Pixel coordinate grounding data
★ ★ ★
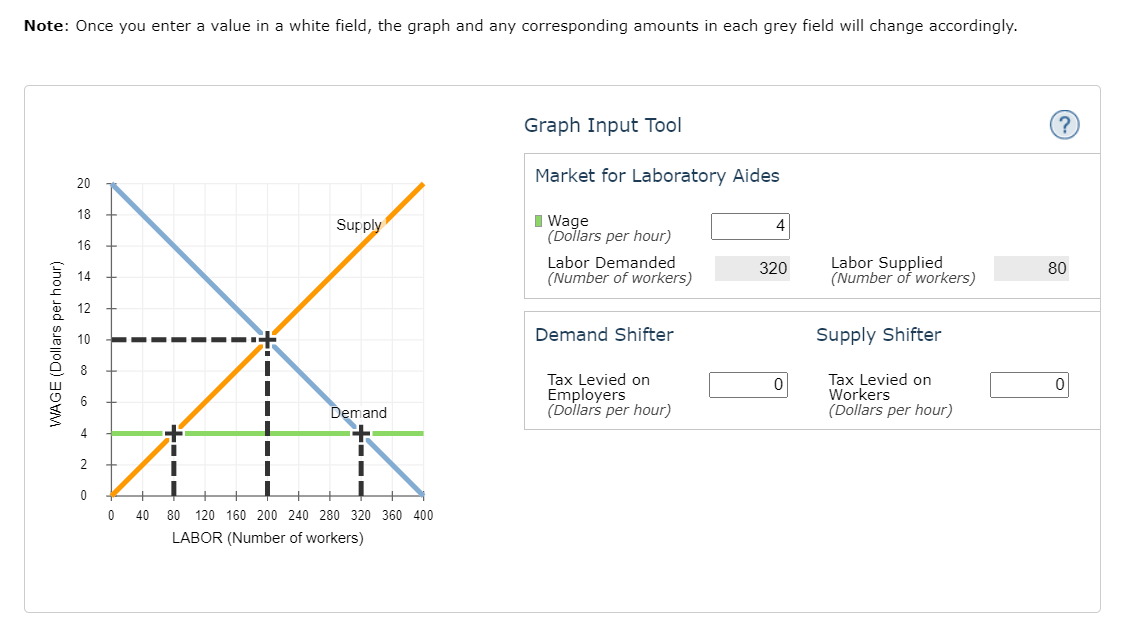This screenshot has height=623, width=1142.
Task: Open the help question mark icon
Action: click(1064, 125)
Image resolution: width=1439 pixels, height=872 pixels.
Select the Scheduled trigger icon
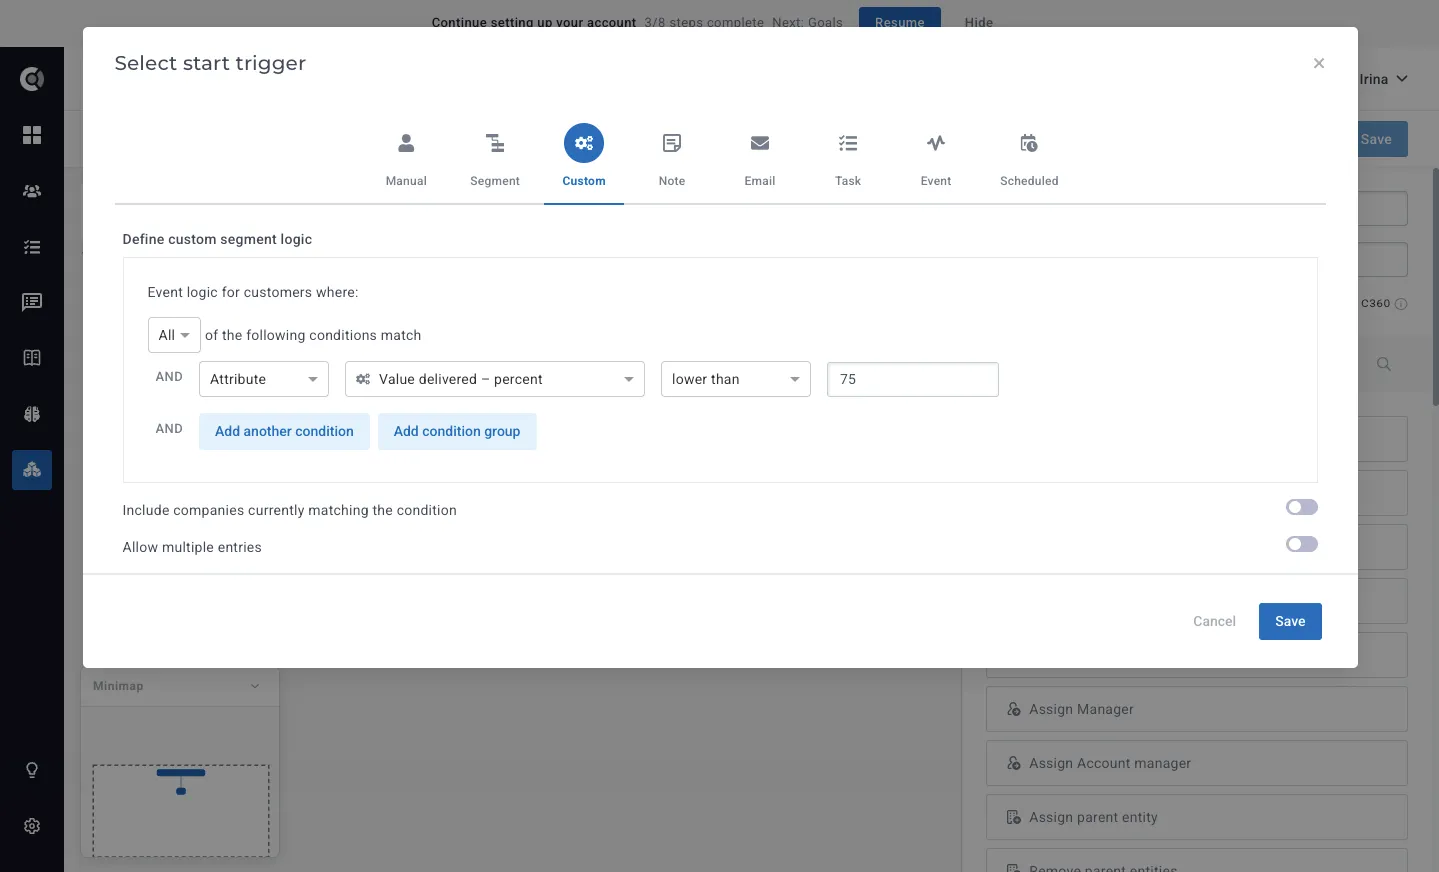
★ ★ ★
What you need to do: Retype exactly the lines from the one containing "Image resolution: width=1439" through the last line of the records above, both included, and leave out any pictures.

Output of the exercise:
Image resolution: width=1439 pixels, height=872 pixels.
Select the Scheduled trigger icon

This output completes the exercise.